- [To do]
Copies of all lines that contain "opens" are needed; take them from the data below.

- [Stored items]
○ ○ ○
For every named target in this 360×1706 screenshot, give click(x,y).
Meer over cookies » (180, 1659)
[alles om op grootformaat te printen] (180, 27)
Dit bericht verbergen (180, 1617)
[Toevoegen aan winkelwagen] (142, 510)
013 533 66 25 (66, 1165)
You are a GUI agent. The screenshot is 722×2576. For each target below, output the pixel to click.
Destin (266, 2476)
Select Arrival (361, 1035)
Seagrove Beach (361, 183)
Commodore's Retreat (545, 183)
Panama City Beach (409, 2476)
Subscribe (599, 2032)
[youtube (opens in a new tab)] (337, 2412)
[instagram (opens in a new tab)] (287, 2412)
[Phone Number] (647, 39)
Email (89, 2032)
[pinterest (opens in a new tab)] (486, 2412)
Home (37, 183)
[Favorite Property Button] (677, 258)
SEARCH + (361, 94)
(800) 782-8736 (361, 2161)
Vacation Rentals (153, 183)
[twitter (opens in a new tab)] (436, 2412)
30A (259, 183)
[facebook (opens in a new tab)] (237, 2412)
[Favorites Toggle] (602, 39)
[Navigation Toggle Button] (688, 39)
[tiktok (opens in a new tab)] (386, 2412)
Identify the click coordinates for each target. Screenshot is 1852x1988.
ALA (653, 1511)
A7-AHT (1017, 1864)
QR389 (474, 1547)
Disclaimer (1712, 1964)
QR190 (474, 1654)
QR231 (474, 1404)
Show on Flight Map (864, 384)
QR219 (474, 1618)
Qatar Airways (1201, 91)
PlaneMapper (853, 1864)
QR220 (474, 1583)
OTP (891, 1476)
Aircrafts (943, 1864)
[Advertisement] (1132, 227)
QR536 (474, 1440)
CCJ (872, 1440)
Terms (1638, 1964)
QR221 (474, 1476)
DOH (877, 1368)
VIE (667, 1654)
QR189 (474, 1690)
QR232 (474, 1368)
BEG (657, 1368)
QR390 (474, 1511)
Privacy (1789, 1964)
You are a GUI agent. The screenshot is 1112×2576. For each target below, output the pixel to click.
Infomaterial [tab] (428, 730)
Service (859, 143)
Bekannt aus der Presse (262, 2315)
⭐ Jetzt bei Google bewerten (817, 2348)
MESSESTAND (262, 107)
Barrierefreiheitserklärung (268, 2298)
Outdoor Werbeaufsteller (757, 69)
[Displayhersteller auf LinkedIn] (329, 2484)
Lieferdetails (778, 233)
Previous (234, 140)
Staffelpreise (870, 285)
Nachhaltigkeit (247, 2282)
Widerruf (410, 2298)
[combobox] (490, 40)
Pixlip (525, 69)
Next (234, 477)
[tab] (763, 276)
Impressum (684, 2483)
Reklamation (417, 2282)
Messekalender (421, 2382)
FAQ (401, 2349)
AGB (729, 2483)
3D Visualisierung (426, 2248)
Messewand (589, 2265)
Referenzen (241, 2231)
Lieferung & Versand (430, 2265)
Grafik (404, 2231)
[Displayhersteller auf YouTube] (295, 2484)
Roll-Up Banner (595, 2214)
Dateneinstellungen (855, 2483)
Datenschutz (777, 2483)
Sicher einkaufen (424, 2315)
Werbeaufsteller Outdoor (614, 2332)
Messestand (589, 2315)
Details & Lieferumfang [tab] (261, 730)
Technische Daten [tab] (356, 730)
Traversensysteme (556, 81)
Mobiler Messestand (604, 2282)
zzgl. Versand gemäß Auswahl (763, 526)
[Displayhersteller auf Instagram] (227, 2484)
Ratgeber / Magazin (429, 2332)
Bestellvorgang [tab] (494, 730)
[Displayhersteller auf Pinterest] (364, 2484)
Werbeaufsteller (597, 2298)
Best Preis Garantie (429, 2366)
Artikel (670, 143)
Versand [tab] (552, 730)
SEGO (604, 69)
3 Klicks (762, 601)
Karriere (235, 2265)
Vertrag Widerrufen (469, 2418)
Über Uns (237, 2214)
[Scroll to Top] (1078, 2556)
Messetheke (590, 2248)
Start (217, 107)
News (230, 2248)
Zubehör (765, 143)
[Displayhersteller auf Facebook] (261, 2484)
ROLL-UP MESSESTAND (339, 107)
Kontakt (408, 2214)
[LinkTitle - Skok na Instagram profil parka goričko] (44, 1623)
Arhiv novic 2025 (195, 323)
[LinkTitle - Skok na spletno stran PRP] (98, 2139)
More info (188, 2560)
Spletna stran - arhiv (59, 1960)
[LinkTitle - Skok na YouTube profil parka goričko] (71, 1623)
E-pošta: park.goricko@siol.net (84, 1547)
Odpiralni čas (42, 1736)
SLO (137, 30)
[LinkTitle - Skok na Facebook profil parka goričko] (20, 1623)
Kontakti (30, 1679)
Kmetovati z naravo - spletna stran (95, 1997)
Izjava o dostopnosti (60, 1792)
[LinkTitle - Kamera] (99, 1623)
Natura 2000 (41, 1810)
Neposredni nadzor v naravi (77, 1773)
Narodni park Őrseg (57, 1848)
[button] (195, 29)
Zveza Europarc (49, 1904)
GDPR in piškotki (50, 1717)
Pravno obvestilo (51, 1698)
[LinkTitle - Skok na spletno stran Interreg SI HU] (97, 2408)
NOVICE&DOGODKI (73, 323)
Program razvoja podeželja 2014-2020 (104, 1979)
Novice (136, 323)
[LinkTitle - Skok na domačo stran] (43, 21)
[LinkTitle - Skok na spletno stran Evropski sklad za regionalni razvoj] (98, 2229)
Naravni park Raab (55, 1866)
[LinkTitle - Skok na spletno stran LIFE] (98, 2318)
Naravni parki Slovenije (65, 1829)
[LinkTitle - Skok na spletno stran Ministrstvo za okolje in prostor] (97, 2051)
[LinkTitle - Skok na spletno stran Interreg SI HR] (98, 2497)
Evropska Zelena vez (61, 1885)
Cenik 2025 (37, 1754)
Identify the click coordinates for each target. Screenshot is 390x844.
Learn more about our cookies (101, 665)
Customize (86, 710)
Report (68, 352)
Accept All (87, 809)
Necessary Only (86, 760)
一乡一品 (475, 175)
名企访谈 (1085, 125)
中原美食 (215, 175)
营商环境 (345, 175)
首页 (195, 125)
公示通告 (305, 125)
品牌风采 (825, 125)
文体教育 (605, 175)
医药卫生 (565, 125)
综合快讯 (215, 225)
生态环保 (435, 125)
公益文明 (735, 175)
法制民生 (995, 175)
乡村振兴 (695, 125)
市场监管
○ ○ ○
- [Exercise answer]
[youtube (opens in a new tab)] (337, 2412)
[instagram (opens in a new tab)] (287, 2412)
[pinterest (opens in a new tab)] (486, 2412)
[twitter (opens in a new tab)] (436, 2412)
[facebook (opens in a new tab)] (237, 2412)
[tiktok (opens in a new tab)] (386, 2412)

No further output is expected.